Streamlining Data Ingestion with Pulsar and Kafka Connectors

Modern data systems rely on ingesting large volumes of data from diverse sources—databases, logs, cloud services, and sensors. To handle this complexity at scale, tools like Apache Pulsar and Kafka Connect provide extensible frameworks for streamlined, real-time ingestion.

In this post, you’ll learn how to use Apache Pulsar with Kafka Connectors to build modular and scalable data ingestion pipelines, leveraging Kafka Connect’s rich ecosystem of connectors with Pulsar’s cloud-native messaging architecture.

Why Combine Pulsar with Kafka Connect?

While Pulsar has its own native connector framework (Pulsar IO), integrating it with Kafka Connect offers:

Access to 100+ pre-built connectors (Debezium, JDBC, Elasticsearch, etc.)
Easy integration with enterprise systems and cloud services
Consistent data pipeline architecture
Minimal custom code

This hybrid approach enables organizations to ingest from virtually any source directly into Pulsar topics.

Architecture Overview

[Source Systems (DB, REST, MQ)]
↓
[Kafka Connect with Source Connectors]
↓
[Apache Pulsar Sink Connector]
↓
[Pulsar Topics → Stream Processing / Analytics / ML]

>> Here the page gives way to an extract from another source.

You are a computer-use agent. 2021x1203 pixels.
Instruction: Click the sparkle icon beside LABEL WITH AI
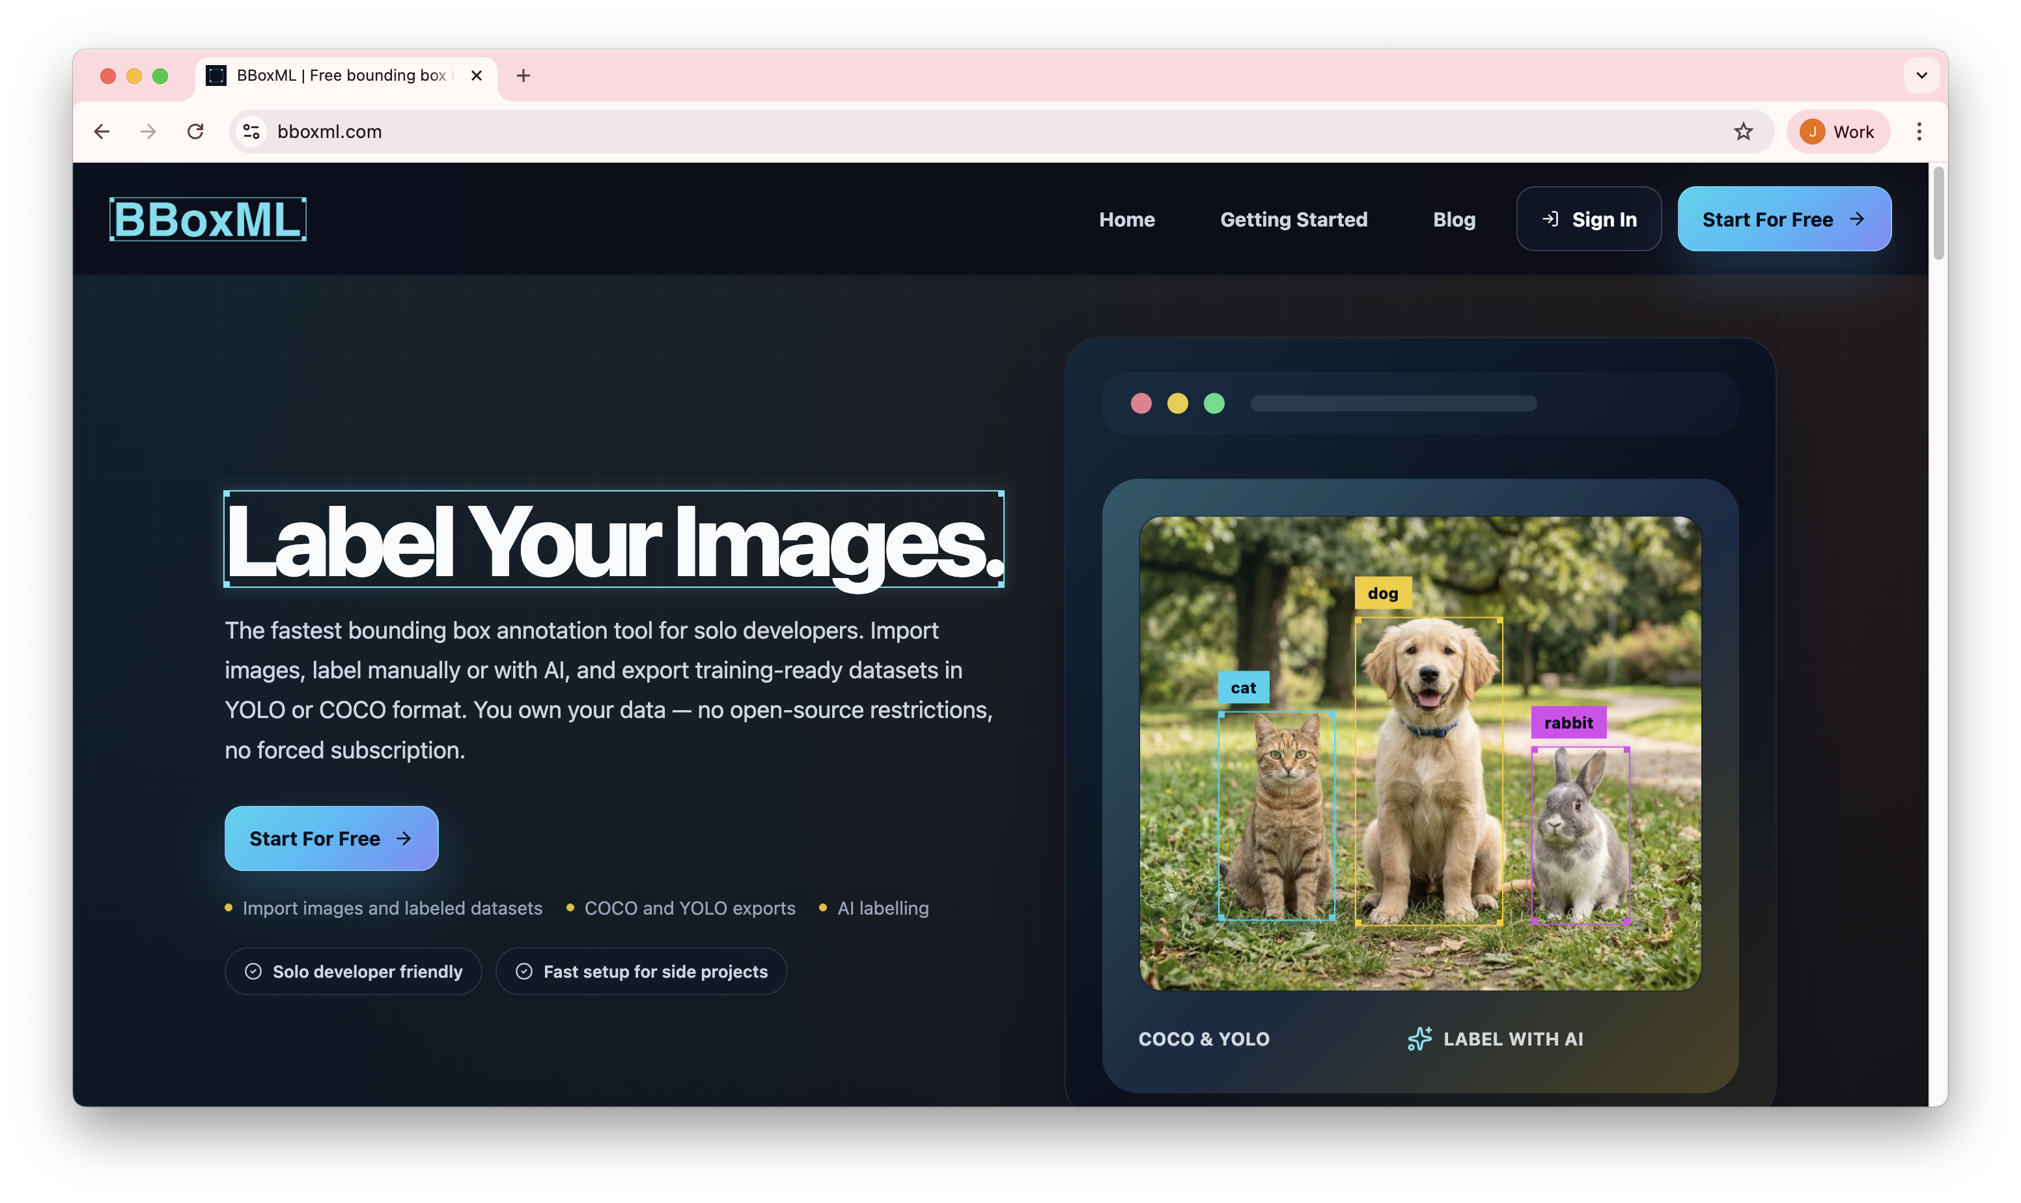1419,1038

You can also do the reverse—sink data from Pulsar into other systems using Kafka-compatible sink connectors.

Setting Up Kafka Connect with Pulsar Sink

Apache Pulsar supports Kafka Connect via its Kafka Connect Adapter, which allows running a Kafka Connect cluster that writes to Pulsar topics.

Step 1: Deploy Kafka Connect (standalone or distributed)

connect-distributed connect-distributed.properties

Step 2: Install the Pulsar Sink Connector JAR

Download from: https://github.com/streamnative/pulsar-kafka-connect/releases

Place it in the Kafka Connect plugins path.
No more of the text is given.